There were criticisms that the committee paid insufficient attention to stakeholders outside of the political parties. Doctor representative bodies took issue with certain proposals, which are the root of some of the tensions in the current consultant contract negotiations.
In general, however, Sláintecare was welcomed for providing a fresh vision for universal healthcare, which would be implemented over a 10-year period. As usual, implementation proved an issue. Initial delays occurred in making key appointments. The Executive Director Ms Laura Magahy and the Sláintecare Implementation Advisory Council (SIAC), with Prof Tom Keane as Chair, were appointed in 2018, with roll-out only commencing the following year.
And it was claimed by some that the more substantial reforms in the Sláintecare Report were still being postponed.
Writing in this newspaper in August 2019, RCSI health service PhD student Mr James Larkin noted the then recently-announced plan that the health service would be reorganised into six regional areas was part of a concerning trend.
“[T]he unveiling of this plan is just another example of how the Government is focusing on the technical aspects of Sláintecare and shying away from some of the central parts of the plan to which they are ideologically opposed, most notably a universal, single-tier health service.”
He cited the original report’s aim to introduce universal access to GP care and the removal of private
practice from public hospitals as elements of the strategy that were being, if not ignored, at least put on the
long finger.

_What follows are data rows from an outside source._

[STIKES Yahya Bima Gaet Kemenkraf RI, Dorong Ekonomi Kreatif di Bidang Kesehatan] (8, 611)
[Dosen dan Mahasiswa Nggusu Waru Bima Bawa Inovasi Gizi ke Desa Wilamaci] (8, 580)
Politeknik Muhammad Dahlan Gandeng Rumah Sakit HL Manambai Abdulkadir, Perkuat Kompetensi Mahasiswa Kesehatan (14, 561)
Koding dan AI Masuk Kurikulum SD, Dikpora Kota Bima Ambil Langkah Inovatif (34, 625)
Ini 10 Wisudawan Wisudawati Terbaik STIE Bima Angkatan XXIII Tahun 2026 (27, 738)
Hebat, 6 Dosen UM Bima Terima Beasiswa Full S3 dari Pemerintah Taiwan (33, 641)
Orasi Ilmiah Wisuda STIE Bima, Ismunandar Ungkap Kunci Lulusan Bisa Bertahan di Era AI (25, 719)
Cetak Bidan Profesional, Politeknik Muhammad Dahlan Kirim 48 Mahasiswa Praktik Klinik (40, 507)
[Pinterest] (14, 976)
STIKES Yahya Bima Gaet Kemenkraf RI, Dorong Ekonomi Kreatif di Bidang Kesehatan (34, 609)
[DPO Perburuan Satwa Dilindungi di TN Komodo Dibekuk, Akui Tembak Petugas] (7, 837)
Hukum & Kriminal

There has been progress on these issues since that time, but it has been slow. Plans to extend free GP care to children aged up to eight years of age have been delayed.
The aforementioned consultant contract talks, which will address the issue of private practice in hospitals, look likely
to be long and difficult. Recent reports in the Medical Independent have shown frustrations within the SIAC concerning the pace of reforms, which have been further delayed as a result of the Covid-19 pandemic.
In May, we reported that the Council strongly disagreed with Minister for Health Stephen Donnelly’s view that progressing the new regional areas should be delayed, given the current crisis. The recent resignations of Ms Magahy and Prof Keane now cast further doubt on the future of the programme.
The consensus that Sláintecare was intended to achieve looks a distant dream at present.